More broadly, Predictive Processing offers a single organising principle for perception, action, attention, emotion and affect, and learning: the continual minimisation of prediction error through hierarchical inference. Within such a framework, concepts like prior knowledge, relevance, attention, and transfer are not separate problems to be handled piecemeal. They are different expressions of the same underlying architecture.
By contrast, much of what currently sits under the banner of the “science of learning”, particularly cognitivist information-processing models such as Cognitive Load Theory, has developed as a patchwork of metaphors, effects, and partial mechanisms. These approaches have been genuinely useful in moving education away from ideology and towards empirical constraint. But they struggle to specify how knowledge is selected, how competing representations are resolved, or why apparently sensible manipulations so often fail to produce measurable effects. As a result, relevance is typically treated as a property of content rather than a property of the cognitive system.
I will continue to use this space to explore how the core principles of Predictive Processing and Active Inference can provide a theoretical foundation for learning-related research and practice. My interest is not in adding yet another lens to an already crowded field, but in arguing for a unifying account of cognition that is grounded in the physical architecture of the brain itself. Such an account allows null results to be theoretically informative rather than merely disappointing, and demands greater precision in how we define constructs like prior knowledge and relevance.

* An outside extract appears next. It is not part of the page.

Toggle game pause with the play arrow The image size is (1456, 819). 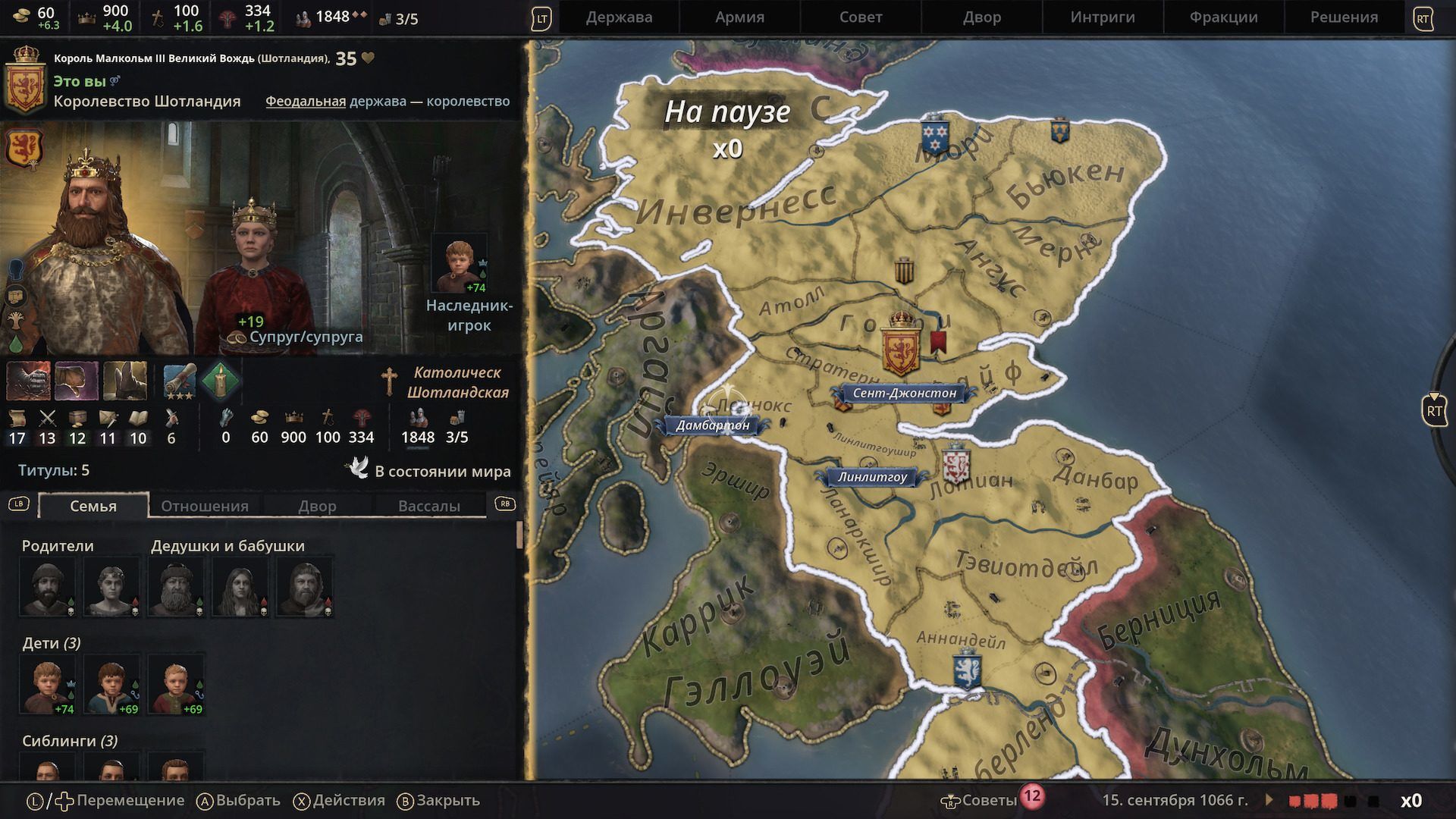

I think that education will, over time, move towards a more explicitly predictivist view of cognition, drawing on Predictive Processing, Active Inference, and related theories of inference-based control. Not because this shift is fashionable, but because it offers a level of coherence and explanatory depth that our current patchwork of models lacks. As Carl Hendrick has foreshadowed, ”Been reading a lot about predictive processing and I think it’s almost certainly going to be the next frontier of learning science and instructional design.”, but with the qualification offered by Becky Allen that “It’s going to be a messy revolution!” My aim here is not to declare that shift complete, but to begin doing the work it requires: clarifying concepts, examining assumptions, and showing how this way of thinking can inform both experimental design and classroom practice.
Consider this an open invitation. I will continue to offer explanations and illustrations that make predictive accounts of learning concrete and usable. I will gladly accept suggestions and questions and do my best to address and explain them. Those who are interested in where the science of learning might go next are very welcome to follow along.